What was it that so excited me?
It was the link between sex and time. For thirty years or more I’ve been haunted by the conviction that there is some quite simple link between sex and time which we are struggling to remember, or perhaps to discover ‘for the first time’. In my paper Alchemy and Psychosis: Curiosity and the Metaphysics of Time I spoke of the overlap of three different ‘time scales’ or ‘timings’: the time of my personal life, the time of history, and the time of evolution. Knight’s reconstruction of the threshold between evolution and history excites me because it assumes such an overlap. It assumes it by incorporating hunger into a more comprehensive ethno-ontology. First, there is sexual rhythm. Then there is the use of that rhythm to enforce and control hunting and killing for food. Then there is the thought of culture, history, time itself in so far as history is time, as originating in that enforcement. Together they speak into something congested and overdetermined in my experience which I have never been able to unpack. The release of tension as I read page after page of the detailed, passionate and ironic argument was extraordinary, and something for which I still feel great waves of gratitude.
But now, with reference to our Bible: does the memory of some such original event lie behind the stories collected together in the early chapters of Genesis? How is my reading of the Jacob Esau story affected if I allow myself the excitement released by Chris Knight’s book? And not only the Jacob and Esau story: Cain and Abel, Adam and Eve, and perhaps most pregnant of all with the Eucharist in mind, the blessing of Abraham and his seed when he has shown himself willing to feed his only son to God:
By myself have I sworn, says the Lord, because you have done this, and have not withheld your son, your only son, I will indeed bless you, and I will multiply your descendants as the stars of the heaven and as the sand on the seashore. And your descendants shall possess the gate of their enemies, and all nations on earth shall pray to be blessed as your descendants are blessed, and this because you have obeyed me.

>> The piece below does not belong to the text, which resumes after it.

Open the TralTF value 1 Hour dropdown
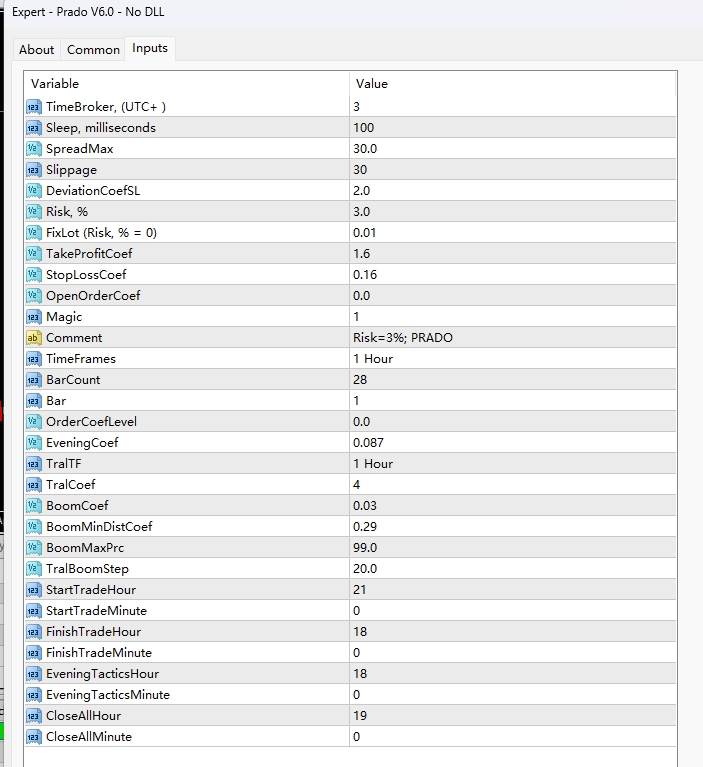The height and width of the screenshot is (767, 703). pos(512,464)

How is that blessing of agnatic blood related to the supply of food? Where are the breasts that can satisfy the seed which is to be like the sand upon the seashore? There has to be some balance, some reciprocity, between food and sex. The question who, or what, controls that balance is crucial to any ethno-ontology. Where in the ethno-ontology of Genesis is that control located?

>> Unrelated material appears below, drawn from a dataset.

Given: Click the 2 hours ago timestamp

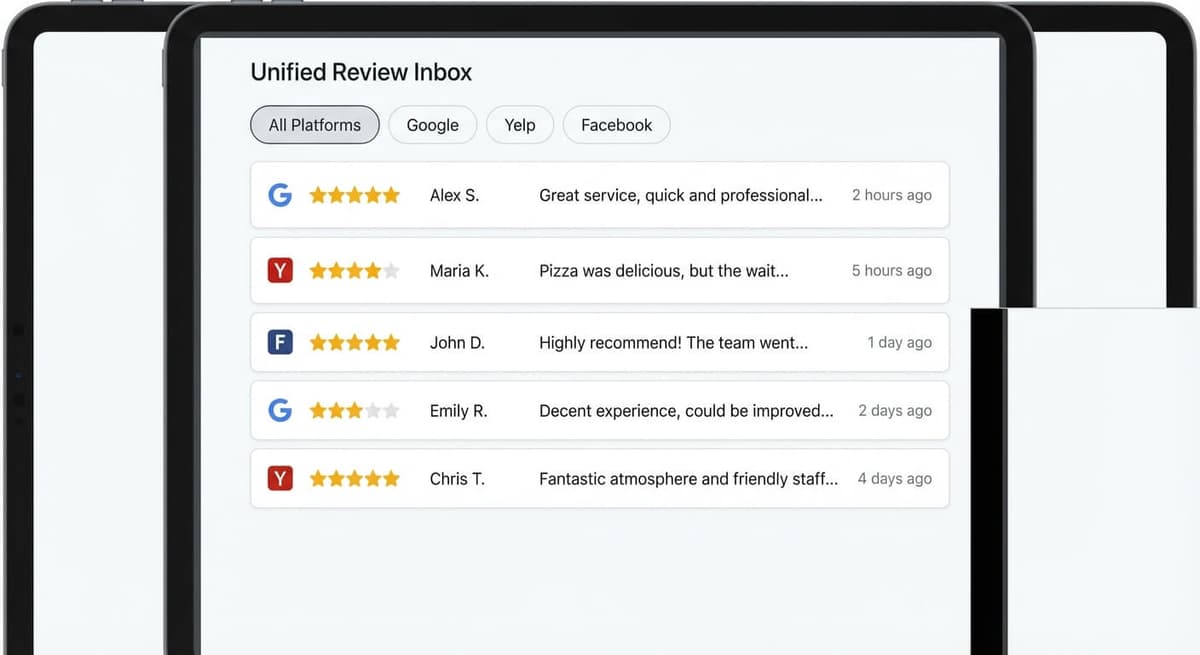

I think the stories of Cain and Abel, Jacob and Esau, Adam and Eve, are telling us something about the acceleration of hunger. But, as people have been saying for two hundred years and more, they have to be read against earlier traditions. Genesis locates control of the balance between sex and food with God. If Chris Knight’s argument is to be believed there was a much earlier time when that control was not only located with women but actually dreamed up ¬by women. Genesis says that God’s control of the balance between sex and food underwrites the purpose of history. Knight’s argument is that history began when women dreamed up a specifically human way of balancing food and sex against each other. That’s quite a difference. We need to explore that difference if we are to understand the Bible’s contribution to the acceleration of hunger.